### WRITTEN EXERCISE A
Change the passage of the Joel Zaslofsky interview between "Zaslofsky, a once-upon-a-time" and "filled with purpose!", inclusive, by replacing "cubicle" with "office".

### PAGE EXTRACT
How to Simplify, Organize, and be Money wise
What have you heard about simplicity lately? Is it enough to say you want to simplify your life without taking any action to actually make it happen? Maybe you just don’t know how to get started. Well Joel Zaslofsky, the man behind Value of Simple, is on a mission to help people simplify.
Zaslofsky, a once-upon-a-time corporate cubicle resident, realized one day in 2010, just before the birth of his baby boy, that his work life was missing meaning and purpose. Why was he spending so much time on something he felt wasn’t meaningful? He wanted something more from life – something valuable. He had a great paying job, but he didn’t want the proverbial ‘good life.’ He wanted a truly great life filled with purpose!
After leaving his corporate job in March of 2012, Zaslofsky figured out what he was good at and passionate about to map out a new life’s vision: he would help people simplify, organize, and be more money wise.
Check out my interview with this inspiring, great-spirited man and learn what it means to live a more simple and free life.
Enjoy!
1. Hi Joel, you wrote on Value of Simple that realizing your wife was pregnant and that you were about to be a father prompted a major soul searching campaign. Why then? What about being a father prompted you to start pursuing your dream?
Joel: Getting ready for the birth of my first son, Grant, sparked the hard realization that I was a thirty-year-old with no legacy. I was outwardly successful, but internally? I was a total mess.
I was addicted to video games, limited by my terrible memory, and worried that I wasn’t going to leave anything valuable to future generations. I’ve found that nothing has ignited my self-awareness as much as making the world less about me and more about others. So I have the deep desire to avoid being a deadbeat dad and to start doing something truly useful to thank for starting my personal renaissance (along with Grant and my wife Melinda, of course).
2. It was two years after Melinda told you that she was pregnant that you quit your job, did the first Continuous Creation Challenge (that led to starting Value of Simple), and began the journey that you now share with others. Why did it take two years? What were the factors that made you take that final leap?
Joel: It took me about a year to figure out what post-corporate work could look like, let alone what I actually wanted it to look like. And it took about eighteen months to get Melinda to buy into me quitting my job for an uncertain (but certainly less lucrative) future.

### WRITTEN EXERCISE B
Arrange the lines of the records between the lines holding "coordinates (288, 143)." and "What do you see at coordinates (830, 58)", inclusive, as a numbered list, omitting any blank lines.

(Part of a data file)

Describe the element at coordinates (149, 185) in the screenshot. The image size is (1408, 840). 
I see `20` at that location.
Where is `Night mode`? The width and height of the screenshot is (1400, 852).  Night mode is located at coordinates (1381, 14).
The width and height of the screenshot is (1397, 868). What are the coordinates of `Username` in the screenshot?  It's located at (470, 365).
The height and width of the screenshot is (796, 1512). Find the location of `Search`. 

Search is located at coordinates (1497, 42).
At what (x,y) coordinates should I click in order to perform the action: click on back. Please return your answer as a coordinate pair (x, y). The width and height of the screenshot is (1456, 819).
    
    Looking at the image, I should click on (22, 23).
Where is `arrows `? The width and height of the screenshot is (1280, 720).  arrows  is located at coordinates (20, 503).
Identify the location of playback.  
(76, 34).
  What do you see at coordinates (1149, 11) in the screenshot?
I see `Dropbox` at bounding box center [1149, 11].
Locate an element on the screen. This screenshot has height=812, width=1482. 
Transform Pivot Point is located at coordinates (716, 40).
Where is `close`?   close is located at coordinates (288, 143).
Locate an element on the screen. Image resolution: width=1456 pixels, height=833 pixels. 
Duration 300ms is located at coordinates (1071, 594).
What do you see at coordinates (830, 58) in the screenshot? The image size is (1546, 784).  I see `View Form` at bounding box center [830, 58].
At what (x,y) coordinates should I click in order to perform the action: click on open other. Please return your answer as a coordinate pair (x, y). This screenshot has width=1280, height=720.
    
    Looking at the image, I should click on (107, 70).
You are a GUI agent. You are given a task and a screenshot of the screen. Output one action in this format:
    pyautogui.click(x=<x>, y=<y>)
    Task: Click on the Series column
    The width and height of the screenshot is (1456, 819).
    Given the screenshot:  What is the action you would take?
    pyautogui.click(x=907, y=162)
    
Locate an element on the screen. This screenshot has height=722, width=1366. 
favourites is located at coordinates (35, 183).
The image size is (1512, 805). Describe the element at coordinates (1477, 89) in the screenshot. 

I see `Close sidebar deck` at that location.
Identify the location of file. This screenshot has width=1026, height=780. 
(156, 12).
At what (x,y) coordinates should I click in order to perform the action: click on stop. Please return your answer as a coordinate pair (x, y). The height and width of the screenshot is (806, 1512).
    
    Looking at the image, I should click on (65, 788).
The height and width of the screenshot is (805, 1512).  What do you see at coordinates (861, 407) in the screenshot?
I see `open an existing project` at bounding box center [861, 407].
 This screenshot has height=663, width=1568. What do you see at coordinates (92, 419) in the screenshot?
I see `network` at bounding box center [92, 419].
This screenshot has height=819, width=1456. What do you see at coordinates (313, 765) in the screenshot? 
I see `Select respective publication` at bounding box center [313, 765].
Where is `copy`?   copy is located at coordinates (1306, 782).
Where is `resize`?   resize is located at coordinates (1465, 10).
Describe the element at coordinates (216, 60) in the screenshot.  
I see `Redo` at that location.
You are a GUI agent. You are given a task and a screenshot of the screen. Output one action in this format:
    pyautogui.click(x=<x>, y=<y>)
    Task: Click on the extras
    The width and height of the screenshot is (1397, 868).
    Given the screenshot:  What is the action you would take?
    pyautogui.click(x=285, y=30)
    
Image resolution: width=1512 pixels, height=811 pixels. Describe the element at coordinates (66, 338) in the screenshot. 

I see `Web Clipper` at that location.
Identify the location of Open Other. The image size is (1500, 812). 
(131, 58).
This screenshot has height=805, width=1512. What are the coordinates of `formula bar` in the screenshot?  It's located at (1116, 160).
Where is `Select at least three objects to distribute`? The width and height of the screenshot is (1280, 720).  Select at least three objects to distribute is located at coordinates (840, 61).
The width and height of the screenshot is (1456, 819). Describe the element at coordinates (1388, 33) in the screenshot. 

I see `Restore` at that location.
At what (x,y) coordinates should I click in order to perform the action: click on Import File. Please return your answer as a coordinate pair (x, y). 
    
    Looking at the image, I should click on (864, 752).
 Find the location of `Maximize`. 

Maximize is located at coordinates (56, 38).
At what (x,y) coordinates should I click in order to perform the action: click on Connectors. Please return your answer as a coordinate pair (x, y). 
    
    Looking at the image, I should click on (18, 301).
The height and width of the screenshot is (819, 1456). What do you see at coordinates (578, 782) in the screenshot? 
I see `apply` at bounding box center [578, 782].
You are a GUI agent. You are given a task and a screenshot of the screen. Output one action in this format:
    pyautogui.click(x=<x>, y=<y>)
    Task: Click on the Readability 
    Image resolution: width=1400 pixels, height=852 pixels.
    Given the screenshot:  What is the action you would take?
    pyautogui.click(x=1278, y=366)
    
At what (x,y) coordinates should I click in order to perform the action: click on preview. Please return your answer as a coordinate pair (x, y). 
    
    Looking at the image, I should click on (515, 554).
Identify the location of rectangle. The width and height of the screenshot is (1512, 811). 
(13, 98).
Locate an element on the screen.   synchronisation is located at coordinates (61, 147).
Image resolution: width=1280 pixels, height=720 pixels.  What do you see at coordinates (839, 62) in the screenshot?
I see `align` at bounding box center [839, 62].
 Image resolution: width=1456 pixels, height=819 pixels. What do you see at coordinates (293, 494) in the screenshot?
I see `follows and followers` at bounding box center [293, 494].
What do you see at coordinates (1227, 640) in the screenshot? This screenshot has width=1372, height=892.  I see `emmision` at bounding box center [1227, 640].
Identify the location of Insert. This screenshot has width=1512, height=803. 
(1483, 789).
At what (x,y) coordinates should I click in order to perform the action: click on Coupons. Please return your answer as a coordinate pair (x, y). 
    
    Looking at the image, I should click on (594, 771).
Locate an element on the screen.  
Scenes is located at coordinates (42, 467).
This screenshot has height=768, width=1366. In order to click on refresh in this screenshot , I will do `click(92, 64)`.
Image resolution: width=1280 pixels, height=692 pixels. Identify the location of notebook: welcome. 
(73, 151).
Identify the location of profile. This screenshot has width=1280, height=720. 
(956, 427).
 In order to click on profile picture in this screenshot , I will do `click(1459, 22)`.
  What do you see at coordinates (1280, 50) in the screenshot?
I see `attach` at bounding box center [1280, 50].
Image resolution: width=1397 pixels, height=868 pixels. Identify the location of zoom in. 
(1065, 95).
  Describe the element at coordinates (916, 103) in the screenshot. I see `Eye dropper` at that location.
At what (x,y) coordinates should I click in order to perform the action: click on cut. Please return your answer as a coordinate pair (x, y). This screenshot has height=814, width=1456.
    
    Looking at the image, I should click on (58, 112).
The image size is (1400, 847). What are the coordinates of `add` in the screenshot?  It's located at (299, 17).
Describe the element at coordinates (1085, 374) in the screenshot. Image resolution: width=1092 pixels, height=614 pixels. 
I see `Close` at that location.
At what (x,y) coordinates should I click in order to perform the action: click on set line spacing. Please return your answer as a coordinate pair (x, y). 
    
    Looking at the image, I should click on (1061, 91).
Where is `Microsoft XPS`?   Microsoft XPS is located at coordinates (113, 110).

### FULL SOLUTION A
Zaslofsky, a once-upon-a-time corporate office resident, realized one day in 2010, just before the birth of his baby boy, that his work life was missing meaning and purpose. Why was he spending so much time on something he felt wasn’t meaningful? He wanted something more from life – something valuable. He had a great paying job, but he didn’t want the proverbial ‘good life.’ He wanted a truly great life filled with purpose!

### FULL SOLUTION B
1. Where is `close`?   close is located at coordinates (288, 143).
2. Locate an element on the screen. Image resolution: width=1456 pixels, height=833 pixels. 
3. Duration 300ms is located at coordinates (1071, 594).
4. What do you see at coordinates (830, 58) in the screenshot? The image size is (1546, 784).  I see `View Form` at bounding box center [830, 58].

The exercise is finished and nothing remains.